In the continuing battle between cybercriminals and information security, the criminals currently hold the upper hand. They know almost everything about our defenses, but we only know about the threats that we can catch. We keep introducing new devices, greater mobility, and more storage places, which do help us work better but also increases the attack surface. Combating this advantage and turning the tables back in our favor means changing some fundamentals about our defenses.
Endpoint defenses have become a collection of antivirus, firewall, and process monitoring, often from different vendors, supported by frequent updates to keep them knowledgeable about current threats. This approach is complicated to manage, processor intensive, and sometimes out of date and vulnerable to emerging attacks.
To overcome the attacker advantage, we need a new approach, which combines these functions into a cohesive whole, whether from one or multiple vendors. Instead of frequent updates of virus definition files, we need real-time communications between endpoint counter-measures and other security technologies, so that you can get an accurate picture of who is attacking what and where, now.

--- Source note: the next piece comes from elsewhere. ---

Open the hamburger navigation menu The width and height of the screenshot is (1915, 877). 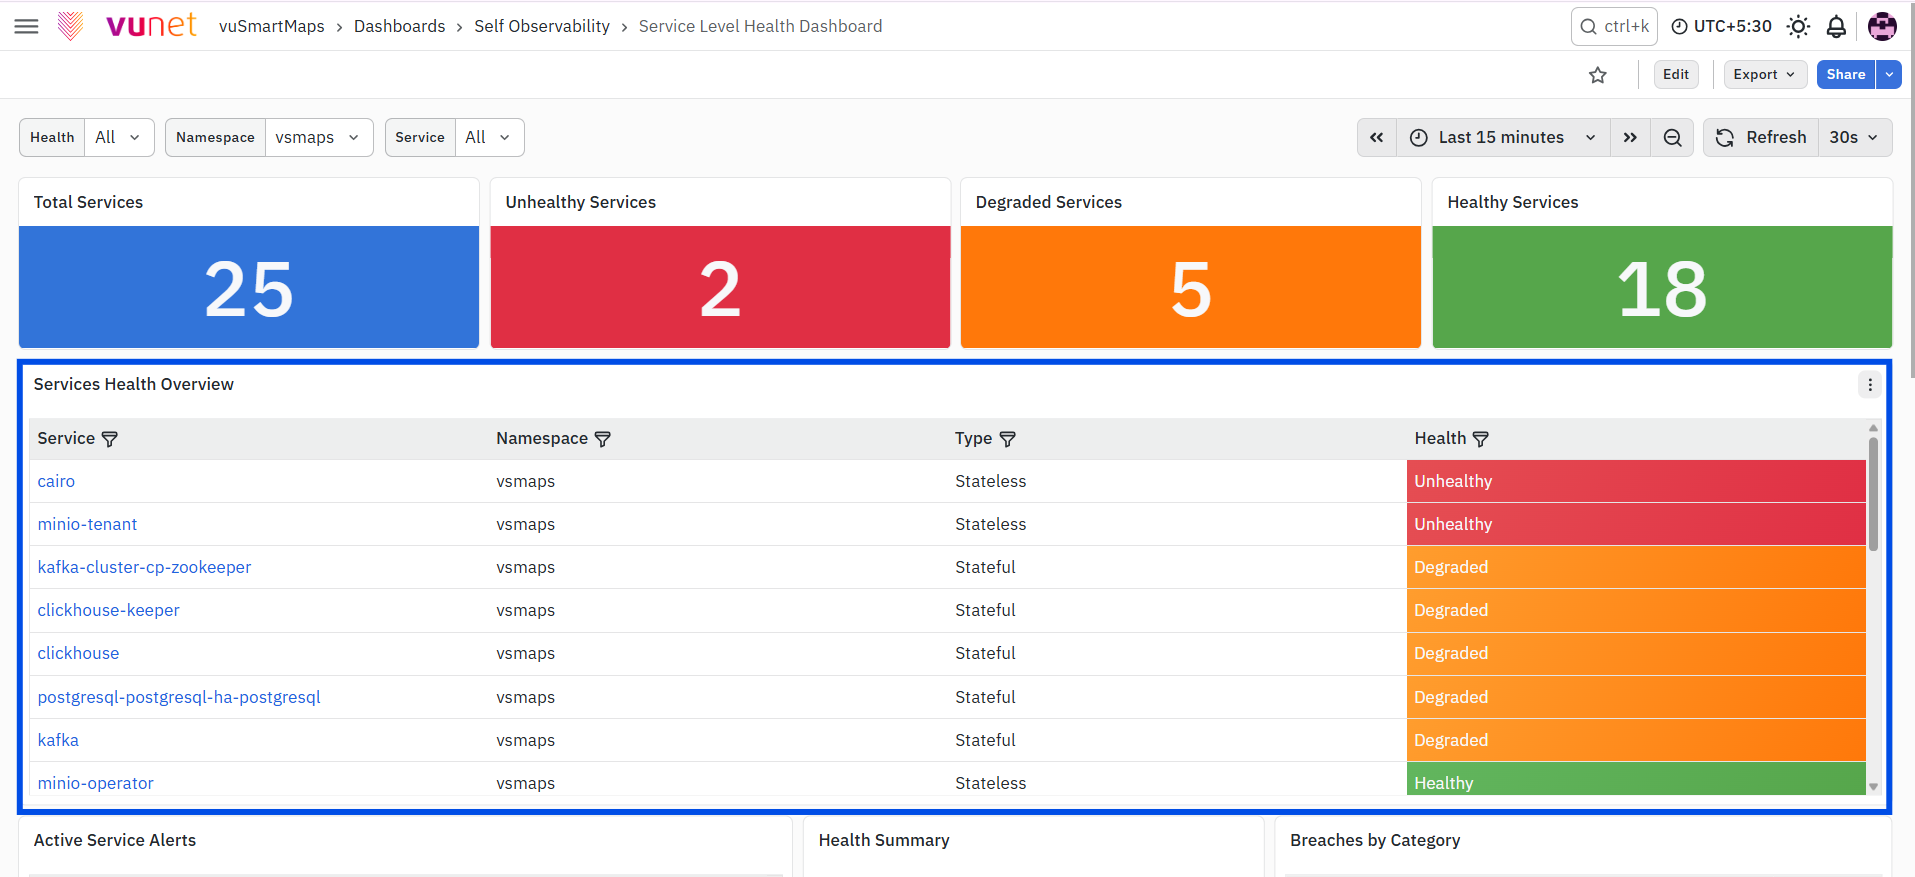(x=27, y=26)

We need much broader sharing of threat information, within your organization, within your local community, industry, region, country, and around the world. Threats are coming from multiple vectors and a myriad of sources, and broader threat intelligence sharing will be mandatory to getting ahead, and staying ahead, of cybercriminals.
The performance issue, which has long been a complaint of end users, needs to be firmly addressed. Scans that interrupt the workday, slow down the computer, and impact end user productivity need to be replaced with something more intelligent and adaptive to the user’s behavior. We do not need to scan every file and process every time, but should instead learn through observation what can be trusted and what is suspicious, to focus resources appropriately. Smart security processes can and should operate in the idle time between a user’s work, with the goal of zero impact to productivity.
Security operations need much better visibility into what is happening around the organization, and actionable information on what to do about it real-time. Forensic analysis is great for determining how to build better defenses, but less useful when trying to reduce response times from days or weeks to milliseconds. When an attack or compromise is detected, the affected system should immediately publish the information it has, so that others can block the malicious files and processes before they can spread.
Finally, we need to reduce the complexity of deploying, configuring, and managing security systems. Too many organizations have expensive security tools deployed in monitor or default mode, either sitting silently and watching the bad guys wander in, or generating an overwhelming number of alarms with no discrimination between important and inconsequential.
At Intel Security, we have been working on these issues, both internally and with partners. These are issues for all organizations, and for the entire security industry. A collaborative approach, including global and community threat intelligence sharing, data exchange between different technologies and processes, and improved performance, will accelerate time to protection and enable security teams to resolve more threats faster with fewer resources.